Whenever a line in the material below contains "slot", copy that line.
■ ■ ■ ■ ■ ■ ■
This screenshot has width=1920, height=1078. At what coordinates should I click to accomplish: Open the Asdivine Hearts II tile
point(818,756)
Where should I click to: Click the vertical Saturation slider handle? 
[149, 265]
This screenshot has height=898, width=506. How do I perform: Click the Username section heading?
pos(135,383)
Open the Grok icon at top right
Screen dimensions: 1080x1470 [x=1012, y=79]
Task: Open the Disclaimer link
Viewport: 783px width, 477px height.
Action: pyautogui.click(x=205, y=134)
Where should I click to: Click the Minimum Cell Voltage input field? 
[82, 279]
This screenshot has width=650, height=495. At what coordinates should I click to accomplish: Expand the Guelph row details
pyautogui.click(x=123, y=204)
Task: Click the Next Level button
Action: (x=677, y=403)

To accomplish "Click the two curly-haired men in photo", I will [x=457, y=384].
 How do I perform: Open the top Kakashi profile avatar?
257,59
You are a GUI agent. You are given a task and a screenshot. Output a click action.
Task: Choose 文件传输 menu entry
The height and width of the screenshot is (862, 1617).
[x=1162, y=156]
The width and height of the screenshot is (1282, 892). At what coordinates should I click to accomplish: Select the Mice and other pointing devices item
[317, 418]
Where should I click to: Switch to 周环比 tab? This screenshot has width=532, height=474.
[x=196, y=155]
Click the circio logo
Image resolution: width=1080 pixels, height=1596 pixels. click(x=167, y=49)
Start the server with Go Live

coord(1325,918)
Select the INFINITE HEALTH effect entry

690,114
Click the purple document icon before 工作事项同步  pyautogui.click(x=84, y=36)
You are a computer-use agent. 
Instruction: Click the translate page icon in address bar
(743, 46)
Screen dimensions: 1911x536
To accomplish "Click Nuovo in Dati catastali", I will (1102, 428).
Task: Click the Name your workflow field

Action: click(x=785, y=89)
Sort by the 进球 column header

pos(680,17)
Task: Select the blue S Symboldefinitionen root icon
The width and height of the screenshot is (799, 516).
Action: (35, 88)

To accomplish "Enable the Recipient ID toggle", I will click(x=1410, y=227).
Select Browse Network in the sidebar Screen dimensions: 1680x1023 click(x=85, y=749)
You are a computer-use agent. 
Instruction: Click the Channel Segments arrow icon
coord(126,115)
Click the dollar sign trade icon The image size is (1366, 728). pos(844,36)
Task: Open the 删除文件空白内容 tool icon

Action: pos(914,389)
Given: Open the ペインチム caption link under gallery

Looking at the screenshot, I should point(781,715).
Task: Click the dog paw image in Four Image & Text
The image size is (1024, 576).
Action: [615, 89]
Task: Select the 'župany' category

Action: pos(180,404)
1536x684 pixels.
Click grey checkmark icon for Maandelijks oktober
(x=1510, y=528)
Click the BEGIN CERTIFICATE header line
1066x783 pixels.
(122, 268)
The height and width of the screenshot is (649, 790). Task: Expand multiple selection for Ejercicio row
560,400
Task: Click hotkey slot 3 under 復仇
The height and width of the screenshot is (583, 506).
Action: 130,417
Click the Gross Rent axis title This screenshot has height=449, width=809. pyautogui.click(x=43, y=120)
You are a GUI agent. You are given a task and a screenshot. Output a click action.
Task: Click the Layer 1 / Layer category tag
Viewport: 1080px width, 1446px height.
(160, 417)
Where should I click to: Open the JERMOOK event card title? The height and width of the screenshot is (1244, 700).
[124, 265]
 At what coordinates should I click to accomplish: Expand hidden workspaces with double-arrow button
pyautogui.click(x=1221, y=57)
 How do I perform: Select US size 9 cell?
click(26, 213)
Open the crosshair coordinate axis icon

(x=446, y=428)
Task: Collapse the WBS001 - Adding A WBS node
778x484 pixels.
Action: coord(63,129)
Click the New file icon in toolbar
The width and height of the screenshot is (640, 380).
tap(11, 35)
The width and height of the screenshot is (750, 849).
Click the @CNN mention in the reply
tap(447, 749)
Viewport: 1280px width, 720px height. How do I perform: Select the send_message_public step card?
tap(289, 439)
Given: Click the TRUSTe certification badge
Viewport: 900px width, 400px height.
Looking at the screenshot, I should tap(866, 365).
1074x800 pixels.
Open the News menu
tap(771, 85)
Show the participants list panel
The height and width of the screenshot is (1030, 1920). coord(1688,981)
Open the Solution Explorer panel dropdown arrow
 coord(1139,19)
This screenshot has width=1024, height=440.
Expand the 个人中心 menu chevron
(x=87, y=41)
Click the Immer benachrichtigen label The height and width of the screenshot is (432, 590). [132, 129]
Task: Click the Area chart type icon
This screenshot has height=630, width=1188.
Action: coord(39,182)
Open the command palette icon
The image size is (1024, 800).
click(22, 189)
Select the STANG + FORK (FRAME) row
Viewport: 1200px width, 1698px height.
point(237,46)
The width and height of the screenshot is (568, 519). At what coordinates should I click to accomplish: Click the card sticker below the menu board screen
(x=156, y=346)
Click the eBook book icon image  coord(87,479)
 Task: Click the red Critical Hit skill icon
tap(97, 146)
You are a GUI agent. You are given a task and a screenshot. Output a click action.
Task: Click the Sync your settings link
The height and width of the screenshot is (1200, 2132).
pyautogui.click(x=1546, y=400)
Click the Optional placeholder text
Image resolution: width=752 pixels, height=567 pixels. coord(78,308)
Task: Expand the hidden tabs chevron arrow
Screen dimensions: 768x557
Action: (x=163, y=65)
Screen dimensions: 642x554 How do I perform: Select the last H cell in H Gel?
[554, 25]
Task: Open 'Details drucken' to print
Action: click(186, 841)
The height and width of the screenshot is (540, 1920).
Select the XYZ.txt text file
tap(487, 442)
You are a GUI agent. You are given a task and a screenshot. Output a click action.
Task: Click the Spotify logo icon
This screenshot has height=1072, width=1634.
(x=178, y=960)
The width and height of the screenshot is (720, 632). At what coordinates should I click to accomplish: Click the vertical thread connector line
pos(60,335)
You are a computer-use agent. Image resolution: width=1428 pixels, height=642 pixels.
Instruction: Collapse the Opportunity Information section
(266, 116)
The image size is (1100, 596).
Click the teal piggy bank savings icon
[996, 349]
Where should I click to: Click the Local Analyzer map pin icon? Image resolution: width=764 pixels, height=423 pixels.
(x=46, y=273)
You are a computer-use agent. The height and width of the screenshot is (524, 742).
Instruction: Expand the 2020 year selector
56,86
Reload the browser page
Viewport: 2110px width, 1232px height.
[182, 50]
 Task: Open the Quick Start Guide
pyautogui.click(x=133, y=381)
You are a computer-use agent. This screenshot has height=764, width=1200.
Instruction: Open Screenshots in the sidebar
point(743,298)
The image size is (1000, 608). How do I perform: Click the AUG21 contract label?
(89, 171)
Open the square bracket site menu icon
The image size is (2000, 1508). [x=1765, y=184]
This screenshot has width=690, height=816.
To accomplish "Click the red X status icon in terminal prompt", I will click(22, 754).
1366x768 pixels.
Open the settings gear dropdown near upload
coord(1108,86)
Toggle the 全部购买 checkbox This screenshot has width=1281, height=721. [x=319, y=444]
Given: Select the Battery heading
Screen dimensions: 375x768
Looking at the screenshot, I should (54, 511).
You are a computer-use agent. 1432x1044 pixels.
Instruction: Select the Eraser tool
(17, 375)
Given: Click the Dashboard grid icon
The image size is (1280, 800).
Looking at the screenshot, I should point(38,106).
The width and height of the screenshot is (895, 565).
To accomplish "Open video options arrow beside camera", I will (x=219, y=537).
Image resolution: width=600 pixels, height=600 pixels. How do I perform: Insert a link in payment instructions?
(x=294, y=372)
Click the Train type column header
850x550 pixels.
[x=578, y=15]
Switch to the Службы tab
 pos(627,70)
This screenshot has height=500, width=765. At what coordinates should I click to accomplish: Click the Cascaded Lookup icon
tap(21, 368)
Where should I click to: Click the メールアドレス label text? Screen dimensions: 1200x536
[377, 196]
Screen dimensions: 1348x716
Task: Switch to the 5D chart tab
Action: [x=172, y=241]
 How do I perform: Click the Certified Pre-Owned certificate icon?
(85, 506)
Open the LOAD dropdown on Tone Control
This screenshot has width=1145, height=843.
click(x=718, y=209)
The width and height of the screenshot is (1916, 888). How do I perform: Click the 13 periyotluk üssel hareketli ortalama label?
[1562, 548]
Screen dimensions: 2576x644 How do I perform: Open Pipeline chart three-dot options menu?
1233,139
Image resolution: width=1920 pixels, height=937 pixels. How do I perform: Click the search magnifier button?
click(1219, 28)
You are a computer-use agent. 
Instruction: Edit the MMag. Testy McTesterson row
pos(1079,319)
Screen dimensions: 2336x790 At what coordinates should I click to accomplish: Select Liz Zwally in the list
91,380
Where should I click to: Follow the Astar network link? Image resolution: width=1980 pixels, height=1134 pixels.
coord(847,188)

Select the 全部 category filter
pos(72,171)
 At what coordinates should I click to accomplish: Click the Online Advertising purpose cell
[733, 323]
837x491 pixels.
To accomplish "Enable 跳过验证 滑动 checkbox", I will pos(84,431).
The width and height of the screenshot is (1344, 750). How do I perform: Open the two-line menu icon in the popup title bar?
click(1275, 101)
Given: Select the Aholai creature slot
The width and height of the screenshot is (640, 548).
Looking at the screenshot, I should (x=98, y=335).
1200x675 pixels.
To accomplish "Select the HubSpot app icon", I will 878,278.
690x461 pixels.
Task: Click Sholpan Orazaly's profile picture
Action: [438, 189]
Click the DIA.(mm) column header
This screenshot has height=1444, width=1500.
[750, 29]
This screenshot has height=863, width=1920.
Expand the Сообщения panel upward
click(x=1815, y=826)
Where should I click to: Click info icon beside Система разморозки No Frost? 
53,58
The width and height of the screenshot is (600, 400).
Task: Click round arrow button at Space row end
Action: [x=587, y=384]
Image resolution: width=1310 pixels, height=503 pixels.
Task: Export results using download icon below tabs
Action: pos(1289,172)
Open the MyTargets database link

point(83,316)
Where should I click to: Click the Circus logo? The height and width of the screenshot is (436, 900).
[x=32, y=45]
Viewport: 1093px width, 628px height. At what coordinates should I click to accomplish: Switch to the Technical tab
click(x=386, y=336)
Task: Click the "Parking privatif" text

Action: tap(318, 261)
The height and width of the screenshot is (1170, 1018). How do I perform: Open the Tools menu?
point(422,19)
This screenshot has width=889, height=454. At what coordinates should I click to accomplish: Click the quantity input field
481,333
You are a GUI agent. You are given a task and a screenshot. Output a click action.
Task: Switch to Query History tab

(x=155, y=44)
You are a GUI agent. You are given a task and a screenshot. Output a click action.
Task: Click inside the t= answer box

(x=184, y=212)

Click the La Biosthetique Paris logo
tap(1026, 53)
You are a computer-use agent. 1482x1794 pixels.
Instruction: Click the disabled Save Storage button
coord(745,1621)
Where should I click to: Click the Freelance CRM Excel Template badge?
■ ■ ■ ■ ■ ■ ■
Exercise output
Task: Click hotkey slot 3 under 復仇
Given: Select the Aholai creature slot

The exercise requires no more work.